TASK INPUTS section start
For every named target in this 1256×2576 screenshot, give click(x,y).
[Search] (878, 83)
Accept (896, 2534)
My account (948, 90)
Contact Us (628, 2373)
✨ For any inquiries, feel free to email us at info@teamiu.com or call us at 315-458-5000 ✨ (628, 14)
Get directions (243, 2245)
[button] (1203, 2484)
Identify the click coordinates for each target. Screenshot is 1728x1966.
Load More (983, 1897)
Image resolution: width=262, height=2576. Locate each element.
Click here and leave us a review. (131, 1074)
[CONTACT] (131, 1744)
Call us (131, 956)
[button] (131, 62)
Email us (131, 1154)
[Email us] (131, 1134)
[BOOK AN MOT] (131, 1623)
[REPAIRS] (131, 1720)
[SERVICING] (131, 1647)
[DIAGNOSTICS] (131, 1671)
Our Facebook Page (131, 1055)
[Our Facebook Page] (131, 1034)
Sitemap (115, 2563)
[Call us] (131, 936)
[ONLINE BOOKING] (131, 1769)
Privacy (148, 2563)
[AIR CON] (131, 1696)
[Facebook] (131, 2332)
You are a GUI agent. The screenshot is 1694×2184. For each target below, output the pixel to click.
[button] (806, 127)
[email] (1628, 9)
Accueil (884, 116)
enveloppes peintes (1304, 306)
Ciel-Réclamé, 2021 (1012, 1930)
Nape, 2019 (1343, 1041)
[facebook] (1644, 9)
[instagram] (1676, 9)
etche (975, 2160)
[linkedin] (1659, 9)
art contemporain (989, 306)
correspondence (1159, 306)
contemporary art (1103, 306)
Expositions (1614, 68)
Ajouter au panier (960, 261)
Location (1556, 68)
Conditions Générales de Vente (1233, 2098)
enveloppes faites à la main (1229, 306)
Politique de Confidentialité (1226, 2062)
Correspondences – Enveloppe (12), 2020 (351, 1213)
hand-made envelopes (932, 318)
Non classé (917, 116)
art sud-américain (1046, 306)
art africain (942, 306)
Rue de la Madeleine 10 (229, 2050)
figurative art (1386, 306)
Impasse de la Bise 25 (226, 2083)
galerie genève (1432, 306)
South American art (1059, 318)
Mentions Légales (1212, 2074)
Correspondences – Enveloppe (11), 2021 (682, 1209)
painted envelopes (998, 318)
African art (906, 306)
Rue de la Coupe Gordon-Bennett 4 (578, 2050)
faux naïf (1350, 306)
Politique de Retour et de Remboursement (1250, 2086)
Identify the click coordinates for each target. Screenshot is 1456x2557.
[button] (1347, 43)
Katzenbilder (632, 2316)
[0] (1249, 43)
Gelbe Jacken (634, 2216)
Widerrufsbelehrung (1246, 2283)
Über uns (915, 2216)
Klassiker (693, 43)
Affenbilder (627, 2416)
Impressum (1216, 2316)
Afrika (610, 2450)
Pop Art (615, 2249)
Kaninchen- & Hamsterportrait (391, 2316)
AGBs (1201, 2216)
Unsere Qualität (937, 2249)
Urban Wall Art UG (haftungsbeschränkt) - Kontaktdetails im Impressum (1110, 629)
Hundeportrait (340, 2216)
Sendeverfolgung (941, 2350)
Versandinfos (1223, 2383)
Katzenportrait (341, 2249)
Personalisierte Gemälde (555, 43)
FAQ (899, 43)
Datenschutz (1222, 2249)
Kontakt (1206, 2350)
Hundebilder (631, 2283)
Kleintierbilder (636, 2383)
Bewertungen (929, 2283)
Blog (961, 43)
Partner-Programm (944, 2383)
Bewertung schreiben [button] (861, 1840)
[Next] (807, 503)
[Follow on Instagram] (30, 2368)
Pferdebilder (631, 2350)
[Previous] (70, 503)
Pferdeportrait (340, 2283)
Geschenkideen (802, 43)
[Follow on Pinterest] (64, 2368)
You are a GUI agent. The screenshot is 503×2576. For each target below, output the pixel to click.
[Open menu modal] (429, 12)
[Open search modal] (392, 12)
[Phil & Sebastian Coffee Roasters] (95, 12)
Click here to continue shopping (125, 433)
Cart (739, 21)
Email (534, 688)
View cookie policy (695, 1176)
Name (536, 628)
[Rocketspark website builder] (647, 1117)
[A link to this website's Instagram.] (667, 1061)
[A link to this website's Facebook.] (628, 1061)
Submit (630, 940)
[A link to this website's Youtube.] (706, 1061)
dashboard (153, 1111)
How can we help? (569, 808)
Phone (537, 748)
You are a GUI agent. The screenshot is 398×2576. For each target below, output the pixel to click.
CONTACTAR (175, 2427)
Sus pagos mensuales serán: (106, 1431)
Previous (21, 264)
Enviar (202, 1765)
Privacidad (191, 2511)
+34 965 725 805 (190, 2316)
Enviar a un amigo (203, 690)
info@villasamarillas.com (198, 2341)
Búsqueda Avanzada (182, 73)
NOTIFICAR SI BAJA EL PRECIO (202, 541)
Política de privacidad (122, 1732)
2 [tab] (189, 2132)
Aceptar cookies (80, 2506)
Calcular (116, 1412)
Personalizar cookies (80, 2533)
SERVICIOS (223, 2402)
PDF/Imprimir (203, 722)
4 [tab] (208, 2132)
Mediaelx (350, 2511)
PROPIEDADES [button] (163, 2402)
TASK INPUTS section end
Print, without alteration, only the lines above between the one holding "Expositions (1614, 68)" and the one holding "Correspondences – Enveloppe (12), 2020", inclusive.

**RESPONSE:**
Expositions (1614, 68)
Ajouter au panier (960, 261)
Location (1556, 68)
Conditions Générales de Vente (1233, 2098)
enveloppes faites à la main (1229, 306)
Politique de Confidentialité (1226, 2062)
Correspondences – Enveloppe (12), 2020 (351, 1213)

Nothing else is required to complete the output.